Eine sehr gute Idee ist aber, die im Rentenalter befindlichen Arbeitnehmenden wählen zu lassen, ob sie vom AHV-Freibetrag von monatlich 1400 Franken Gebrauch machen wollen oder nicht. Diese Wahlfreiheit wird Realität, sofern die laufende AHV-Mini-Revision mit der Anpassung des Frauenrentenalters und der Zusatzfinanzierung via Mehrwertsteuer durchkommt. Es war der Nationalrat, der diese Wahlfreiheit für Rentnerinnen und Rentner in der Sommersession beschlossen hatte. Der Ständerat ist dann in einer ersten Differenzbereinigung darauf eingegangen.
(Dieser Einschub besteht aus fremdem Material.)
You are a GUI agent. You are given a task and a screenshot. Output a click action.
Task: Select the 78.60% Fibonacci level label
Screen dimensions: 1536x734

Eine gute Idee ist es deshalb, weil die AHV-Abzüge bei Rentnerinnen und Rentnern künftig rentenbildend sein sollen. Man muss wissen, dass keine 50 Prozent aller Rentnerinnen und Rentner Anspruch auf eine volle AHV-Rente haben. Wenn sie im Rentenalter weiter einem Erwerb nachgehen und damit AHV-Beiträge bezahlen, können sie ihre AHV-Rente bis zum Betrag der maximalen Vollrente von derzeit 2390 Franken pro Monat aufbessern. So wird es sich lohnen, auf den Freibetrag von 1400 pro Monat beziehungsweise 16'800 Franken pro Jahr zu verzichten, damit die AHV-Beiträge dann auch hoch genug sind, um die Rente nachhaltig aufzubessern. Wer so oder so die maximale Vollrente erhält, wählt logischerweise den Freibetrag.

Für die sozial Schwächeren, eben jene ohne volle AHV-Rente, wäre das ein enormer Vorteil. Der Konjunktiv deshalb, weil zuerst die AHV-Revision mit dem angepassten Frauenrentenalter, der damit einhergehenden Mehrwertsteuererhöhung und eben der neuen Regelung mit dem AHV-Freibetrag von uns allen abgesegnet werden muss.